RE: CPUs, threads, and speed

"Elliott, Robert (Servers)" <elliott@xxxxxxx> · Wed, 15 Jan 2020 21:33:33 +0000

> -----Original Message-----
> From: fio-owner@xxxxxxxxxxxxxxx <fio-owner@xxxxxxxxxxxxxxx> On Behalf Of
> Mauricio Tavares
> Sent: Wednesday, January 15, 2020 9:51 AM
> Subject: CPUs, threads, and speed
> 
...
> [global]
> name=4k random write 4 ios in the queue in 32 queues
> filename=/dev/nvme0n1
> ioengine=libaio
> direct=1
> bs=4k
> rw=randwrite
> iodepth=4
> numjobs=32
> buffered=0
> size=100%
> loops=2
> randrepeat=0
> norandommap
> refill_buffers
> 
> [job1]
> 
> That is taking a ton of time, like days to go. Is there anything I can
> do to speed it up?

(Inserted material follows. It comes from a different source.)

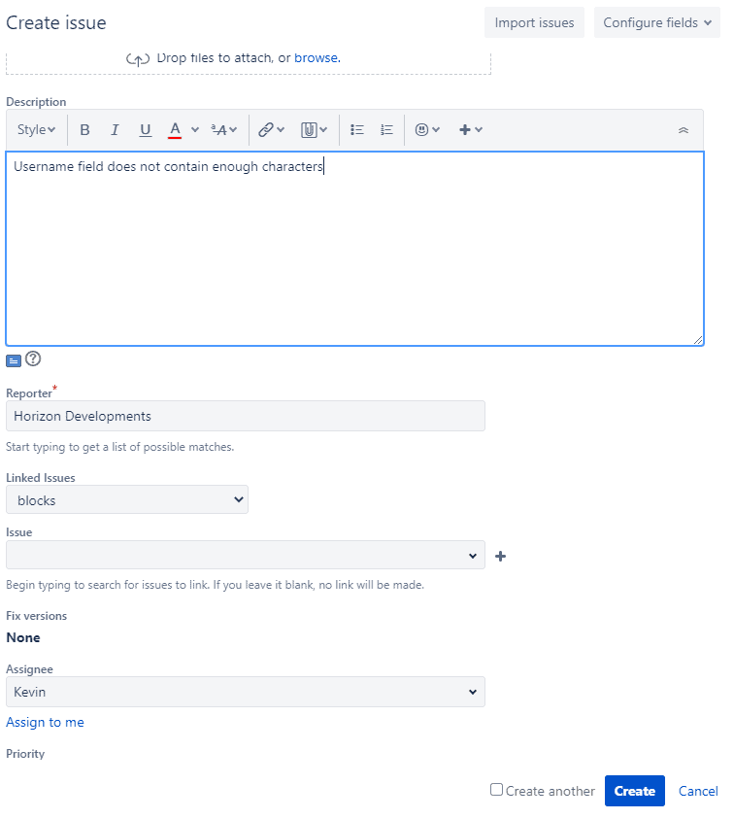The width and height of the screenshot is (734, 819).
Task: Apply bold formatting in the description editor
Action: (84, 129)
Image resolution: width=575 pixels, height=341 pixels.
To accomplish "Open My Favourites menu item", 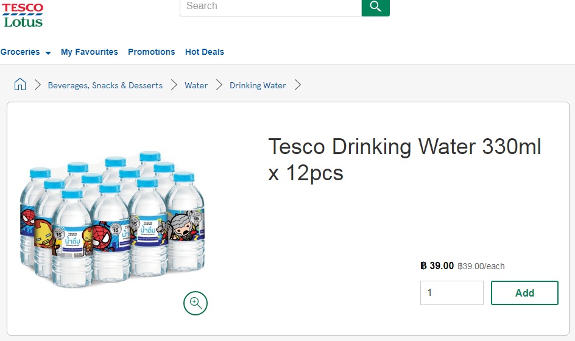I will click(90, 52).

For instance, what is the default value for
> cpus_allowed (or cpumask)[2]? Is it all CPUs? If not what would I gain
> by throwing more cpus at the problem?
> 
> I also read[2] by default fio uses fork. What would I get by going to
> threads?

> Jobs: 32 (f=32): [w(32)][10.8%][w=301MiB/s][w=77.0k IOPS][eta 06d:13h:56m:51s]]

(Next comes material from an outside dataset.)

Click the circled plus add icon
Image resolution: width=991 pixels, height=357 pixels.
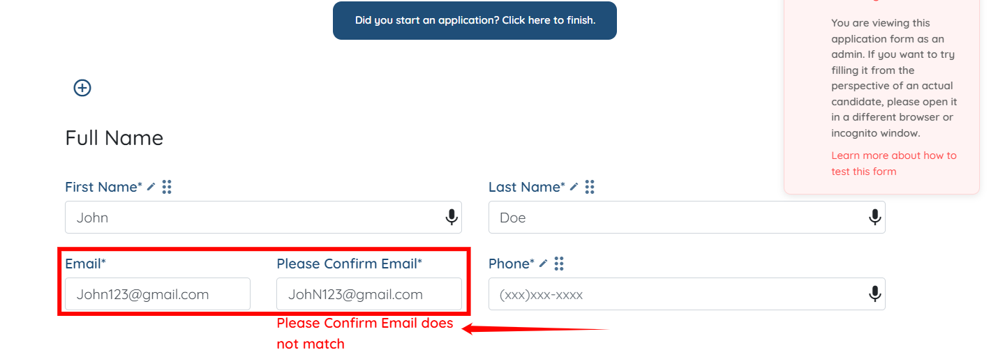(x=82, y=88)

77 kIOPs for random writes isn't bad - check your drive data sheet.
If the drive is 1 TB, it should take 
    1 TB / (77k * 4 KiB) = 3170 s = 52.8 minutes 
to write the whole drive.

Best practice is to use all CPU cores, lock threads to cores, and
be NUMA aware. If the device is attached to physical CPU 0 and that CPU
has 12 cores known to linux as 0-11 (per "lscpu" or "numactl --hardware"),
try:
  iodepth=16
  numjobs=12
  cpus_allowed=0-11
  cpus_allowed_policy=split

Based on these:
  numjobs=32, size=100%, loops=2
fio will run each job for that many bytes, so a 1 TB drive will result 
in IOs for 64 TB rather than 1 TB. That could easily result in the
multi-day estimate.

Other nits:
* thread - threading might be slightly more efficient than 
  spawning full processes
* gtod_reduce=1 - precision latency measurements don't matter for this
* refill_buffers - presuming you don't care about the data contents,
  don't include this. zero_buffers is the simplest/fastest, unless you're
  concerned that the device might do compression or zero detection
* norandommap - if you want it to hit each LBA a precise number
  of times, you can't include this; fio won't remember what it's 
  done. There is a lot of overhead in keeping track, though.